At least seven firms including US home appliance giant Whirlpool Corp and Singapore Telecommunications Ltd, have reduced holdings in their local units since June, data compiled by Bloomberg show. British American Tobacco Pl. said Monday it’s preparing to sell a part of its stake in partner ITC Ltd.
The companies are seeking to capitalize on India’s equity valuations which are among the most expensive in the world after eight years of annual gains. Analysts say these transactions contribute to increasing public shareholding, creating space for large investors to boost their holdings in the $4.5 trillion market.

Bloomberg

“The easy monetization of stakes in Indian companies at current valuations show the market is becoming more mature amid rising support from domestic financial investors,” said Deven Choksey, managing director of DRChoksey FinServ Pvt.
Whirlpool slashed its stake in the Indian unit from 75% to 51% last month and said it plans to use the proceeds of about $468 million to reduce debt. Singtel plans to use funds to invest in areas such as data centers, according to exchange filings.
British American Tobacco has been speaking with Bank of America Corp. and Citigroup Inc. about a potential divestment of about $2 billion to $3 billion in ITC shares through block trades, according to people with knowledge of the matter.
The last major exit was in 2022 by cement maker Holcim AG when it sold its India business to Adani Group in a deal worth about $11 billion.
India’s main stock gauges have risen to new records, as continuous purchases by domestic investors helped offset net sales by foreigners.
Global funds have withdrawn a net $459 million from domestic shares since January 1, while Asian peers such as South Korea and Taiwan have each received inflows of more than $8.4 billion.
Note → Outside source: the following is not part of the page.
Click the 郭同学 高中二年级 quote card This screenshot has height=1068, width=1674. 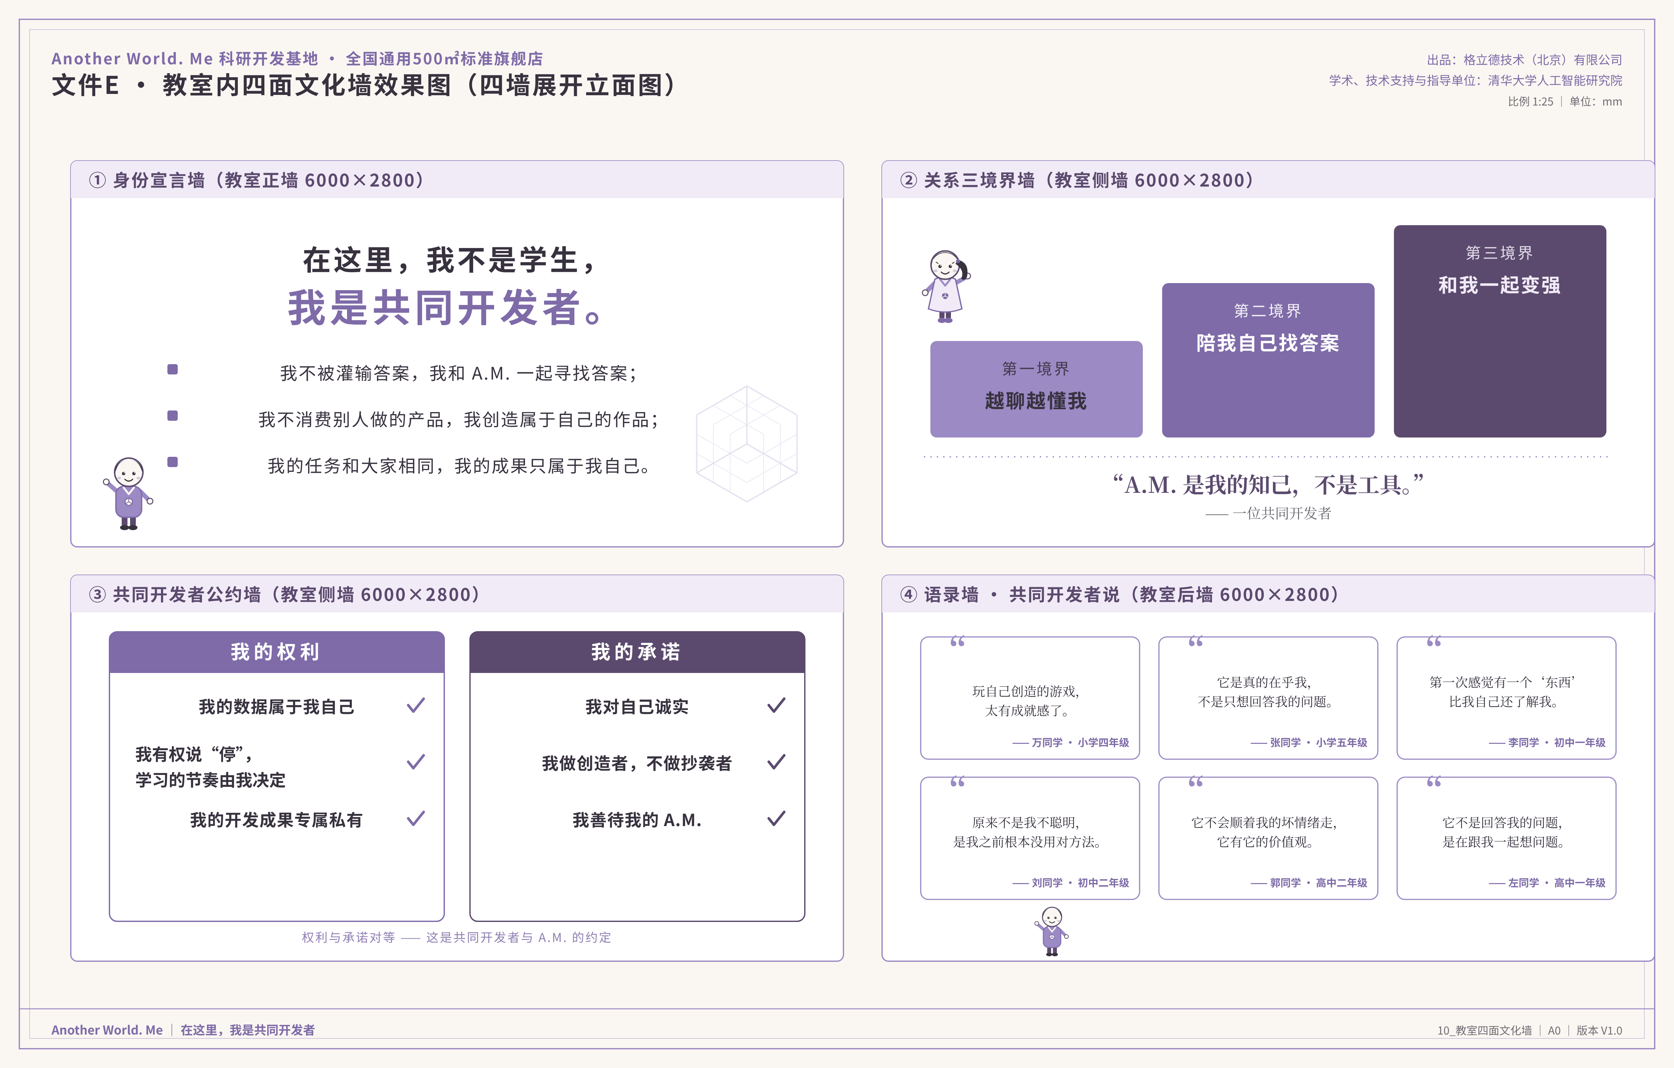[x=1268, y=838]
A gush of cash into mutual funds has helped cushion the nation’s equities against the outflows. Equity assets with local money managers rose to a record $277 billion in February, with flows to recurring stock investment plans reaching a new monthly high of $2.4 billion.
The market’s resilience when some controlling shareholders are selling “is good news for funds, who are looking to raise and deploy more money in India,” said Sachin Mehta, a director of investment banking at Anand Rathi Advisors.